Son restaurant, à Durtol (Puy-de-Dôme), s’appelle Le Pré. Sa cuisine est une ode aux produits de sa région, l’Auvergne. Les herbes y occupent une place de choix : Xavier Beaudiment, chef deux étoiles au guide Michelin, est un cueilleur de la première heure.
Pour réaliser une belle cueillette, il faut se lever tôt. C’est à l’aube que, caressées par la rosée, les plantes sauvages sont à leur apogée. Depuis onze ans, une fois par semaine, le chef du restaurant Le Pré, à Durtol (2 étoiles au guide Michelin), part de bon matin arpenter les prairies et vallées du Puy-de-Dôme. Il a été formé par le botaniste puydômois Guy Lalière, qui l’accompagne toujours aujourd'hui.
« Comprendre les plantes permet de comprendre le monde végétal. Dans une plante, il y a la tige, la feuille, la fleur, la graine. C’est un ensemble incroyable qui nous permet d’élargir notre palette ». Prenons des plantes aussi communes que la ciboulette ou le persil. Avez-vous déjà pensé à utiliser leurs fleurs ?
Xavier Beaudiment a choisi, dès l’ouverture de son restaurant, d’ouvrir sa cuisine aux plantes sauvages d’Auvergne.
« La Chaîne des puys, c’est une opportunité formidable pour travailler les herbes. Et la meilleure façon de parler de notre territoire, c’est la terre. »
xavier beaudiment
Le végétal et les herbes sauvages se sont naturellement déployés dans le cheminement créatif du chef, participant à la singularité de sa cuisine. « Sur nos cueillettes, on a rencontré près de 250 herbes, comptabilise-t-il. Il y en a 50 que l’on utilise régulièrement ».
Cuisiner l'ail des ours. Très répandu en Auvergne, l’ail des ours est une plante qui a de la ressource ! Xavier Beaudiment nous donne quelques idées pour la cuisiner. On peut ciseler cette plante comme du persil, pour agrémenter une omelette aux champignons.

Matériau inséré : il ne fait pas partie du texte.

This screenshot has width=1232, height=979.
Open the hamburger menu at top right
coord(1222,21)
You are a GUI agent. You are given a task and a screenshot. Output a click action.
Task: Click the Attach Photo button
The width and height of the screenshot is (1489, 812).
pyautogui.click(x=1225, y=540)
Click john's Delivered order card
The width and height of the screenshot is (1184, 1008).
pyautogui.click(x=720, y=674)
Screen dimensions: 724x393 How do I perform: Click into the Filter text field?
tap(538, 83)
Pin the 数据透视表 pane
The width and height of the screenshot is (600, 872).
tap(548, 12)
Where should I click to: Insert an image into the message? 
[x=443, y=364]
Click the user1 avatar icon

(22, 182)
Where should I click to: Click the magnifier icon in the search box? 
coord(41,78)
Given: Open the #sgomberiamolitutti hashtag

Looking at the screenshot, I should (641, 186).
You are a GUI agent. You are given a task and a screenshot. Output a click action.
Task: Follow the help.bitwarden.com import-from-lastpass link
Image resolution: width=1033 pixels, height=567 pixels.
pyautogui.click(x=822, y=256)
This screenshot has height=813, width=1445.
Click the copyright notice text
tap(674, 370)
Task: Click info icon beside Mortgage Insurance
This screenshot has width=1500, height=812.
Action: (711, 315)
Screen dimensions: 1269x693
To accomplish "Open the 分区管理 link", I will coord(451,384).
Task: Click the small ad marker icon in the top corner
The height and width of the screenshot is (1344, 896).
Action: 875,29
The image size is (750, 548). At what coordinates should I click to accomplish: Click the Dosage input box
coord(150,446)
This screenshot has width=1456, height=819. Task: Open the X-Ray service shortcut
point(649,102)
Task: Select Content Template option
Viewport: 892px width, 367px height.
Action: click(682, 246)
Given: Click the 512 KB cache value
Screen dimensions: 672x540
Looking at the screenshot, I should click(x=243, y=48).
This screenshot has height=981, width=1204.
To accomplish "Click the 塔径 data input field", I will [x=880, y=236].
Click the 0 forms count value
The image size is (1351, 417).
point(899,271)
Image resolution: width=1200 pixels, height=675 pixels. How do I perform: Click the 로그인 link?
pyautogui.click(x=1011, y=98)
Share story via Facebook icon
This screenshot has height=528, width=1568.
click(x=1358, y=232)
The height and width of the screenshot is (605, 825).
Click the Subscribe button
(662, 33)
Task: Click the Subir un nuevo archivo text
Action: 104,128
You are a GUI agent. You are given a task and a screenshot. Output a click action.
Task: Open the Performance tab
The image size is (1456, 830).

On peut aussi la mixer avec des noisettes torréfiées, de la baie de genévrier, du sel, et de l’huile pour réaliser un pesto d’ail des ours. A savourer avec des pâtes, ou une volaille rôtie, accompagnée d’une crème de pesto.
Avec son parfum enivrant, la tanaisie en fait partie. Le chef la travaille avec un foie gras juste poché. L’égopode aussi, lui qui se marie à merveille en émulsion avec la morille. L’achillée millefeuille, évoquant l’air iodé de l’océan, accompagne subtilement les salades estivales. La reine-des-prés se prête aux consommés ; le tagète, proche du thym et de l’origan, apporte son grain de sel dans les desserts.
Si la nature auvergnate est riche, elle n'est pas exhaustive. Voilà pourquoi, en plus des cueillettes, Xaver Beaudiment cultive un jardin d'herbes aromatiques.
Une parcelle jouxte le restaurant ; une autre s’épanouit au grand air de la vallée des Saints. Là, Xavier et Florine, sa femme, font pousser de la mélisse, des capucines, de la coriandre, du persil… Ils ont aussi planté des pommiers dont les fruits approvisionneront le restaurant. Comme son mari il y a onze ans, Florine entame aujourd’hui sa formation de spécialiste des plantes sauvages et herbes aromatiques.
« Comme moi, elle est passionnée. Elle a vraiment envie de s’investir dans cette partie », confie le chef, dans un enthousiasme teinté de fierté. De nouvelles saveurs, un nouveau terrain d’inspiration en perspective pour progresser encore, toujours fidèle au credo originel. Du territoire à l’assiette, raconter une (savoureuse) histoire contemporaine.